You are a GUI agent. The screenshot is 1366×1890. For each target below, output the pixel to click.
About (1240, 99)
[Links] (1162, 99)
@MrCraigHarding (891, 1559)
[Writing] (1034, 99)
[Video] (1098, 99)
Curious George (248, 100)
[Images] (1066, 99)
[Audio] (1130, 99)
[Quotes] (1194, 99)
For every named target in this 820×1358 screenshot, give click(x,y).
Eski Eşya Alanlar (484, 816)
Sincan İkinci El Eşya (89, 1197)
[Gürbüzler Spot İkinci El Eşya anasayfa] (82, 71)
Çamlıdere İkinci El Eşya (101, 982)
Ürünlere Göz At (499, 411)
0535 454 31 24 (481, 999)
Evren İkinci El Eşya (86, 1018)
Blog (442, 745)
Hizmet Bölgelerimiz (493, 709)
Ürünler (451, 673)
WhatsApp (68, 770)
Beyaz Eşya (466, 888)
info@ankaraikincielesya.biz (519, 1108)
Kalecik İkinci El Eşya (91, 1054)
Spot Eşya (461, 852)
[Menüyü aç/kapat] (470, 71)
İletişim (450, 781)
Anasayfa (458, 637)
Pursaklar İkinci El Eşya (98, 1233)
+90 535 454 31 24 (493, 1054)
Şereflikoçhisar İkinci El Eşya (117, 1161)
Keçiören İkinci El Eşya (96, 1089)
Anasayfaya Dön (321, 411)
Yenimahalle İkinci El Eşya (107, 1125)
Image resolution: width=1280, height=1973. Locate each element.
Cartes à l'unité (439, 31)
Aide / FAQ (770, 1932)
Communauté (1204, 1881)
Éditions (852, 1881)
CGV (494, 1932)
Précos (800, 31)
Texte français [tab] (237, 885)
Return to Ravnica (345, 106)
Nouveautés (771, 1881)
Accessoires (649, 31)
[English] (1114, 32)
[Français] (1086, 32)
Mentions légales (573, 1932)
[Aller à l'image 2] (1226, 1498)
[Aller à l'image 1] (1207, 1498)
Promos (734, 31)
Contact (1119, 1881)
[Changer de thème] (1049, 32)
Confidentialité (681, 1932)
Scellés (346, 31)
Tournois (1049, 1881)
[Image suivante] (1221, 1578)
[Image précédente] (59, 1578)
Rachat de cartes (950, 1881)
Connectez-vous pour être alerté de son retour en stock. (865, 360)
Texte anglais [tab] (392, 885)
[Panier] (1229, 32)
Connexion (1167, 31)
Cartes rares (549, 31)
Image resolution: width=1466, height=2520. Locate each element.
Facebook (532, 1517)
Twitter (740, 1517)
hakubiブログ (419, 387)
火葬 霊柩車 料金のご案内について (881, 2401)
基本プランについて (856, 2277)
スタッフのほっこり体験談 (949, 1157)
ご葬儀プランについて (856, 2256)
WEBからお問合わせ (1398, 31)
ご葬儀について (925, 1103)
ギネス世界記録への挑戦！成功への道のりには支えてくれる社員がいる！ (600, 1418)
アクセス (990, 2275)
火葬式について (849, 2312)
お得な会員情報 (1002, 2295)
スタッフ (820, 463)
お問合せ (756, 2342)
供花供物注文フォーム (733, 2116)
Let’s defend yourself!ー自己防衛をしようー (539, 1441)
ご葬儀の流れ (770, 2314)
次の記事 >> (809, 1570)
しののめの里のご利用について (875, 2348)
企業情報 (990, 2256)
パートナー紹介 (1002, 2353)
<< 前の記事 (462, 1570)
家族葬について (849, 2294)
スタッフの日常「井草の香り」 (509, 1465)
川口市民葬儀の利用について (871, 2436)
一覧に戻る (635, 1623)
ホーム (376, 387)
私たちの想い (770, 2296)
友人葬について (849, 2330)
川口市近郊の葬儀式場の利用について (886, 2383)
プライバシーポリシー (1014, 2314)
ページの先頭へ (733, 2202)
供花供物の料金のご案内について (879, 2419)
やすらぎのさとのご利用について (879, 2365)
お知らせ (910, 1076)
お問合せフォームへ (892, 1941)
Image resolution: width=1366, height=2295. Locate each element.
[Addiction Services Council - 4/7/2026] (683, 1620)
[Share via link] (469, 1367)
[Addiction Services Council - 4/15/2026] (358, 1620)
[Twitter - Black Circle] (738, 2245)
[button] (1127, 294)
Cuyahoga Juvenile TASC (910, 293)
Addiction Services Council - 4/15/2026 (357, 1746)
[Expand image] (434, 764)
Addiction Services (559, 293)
============
# What to do
Locate the word "Addiction" in the records and collect each line it appears in.

# Final answer
[Addiction Services Council - 4/7/2026] (683, 1620)
[Addiction Services Council - 4/15/2026] (358, 1620)
Addiction Services Council - 4/15/2026 (357, 1746)
Addiction Services (559, 293)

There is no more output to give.